[What is being asked]: Write out again, exactly as they stand, the line that includes "Click the ZarinPardakht yellow-blue logo icon" and all remaining lines of the entries.

::: Supplied material :::

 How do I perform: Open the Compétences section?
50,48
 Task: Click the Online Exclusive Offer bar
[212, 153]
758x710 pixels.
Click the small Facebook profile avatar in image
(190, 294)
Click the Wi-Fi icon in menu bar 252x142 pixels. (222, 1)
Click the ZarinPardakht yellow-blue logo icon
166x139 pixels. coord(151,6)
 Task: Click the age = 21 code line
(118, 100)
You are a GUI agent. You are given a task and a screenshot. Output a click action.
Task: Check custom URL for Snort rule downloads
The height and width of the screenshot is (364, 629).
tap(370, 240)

:::

[Output below]:
Click the ZarinPardakht yellow-blue logo icon
166x139 pixels. coord(151,6)
 Task: Click the age = 21 code line
(118, 100)
You are a GUI agent. You are given a task and a screenshot. Output a click action.
Task: Check custom URL for Snort rule downloads
The height and width of the screenshot is (364, 629).
tap(370, 240)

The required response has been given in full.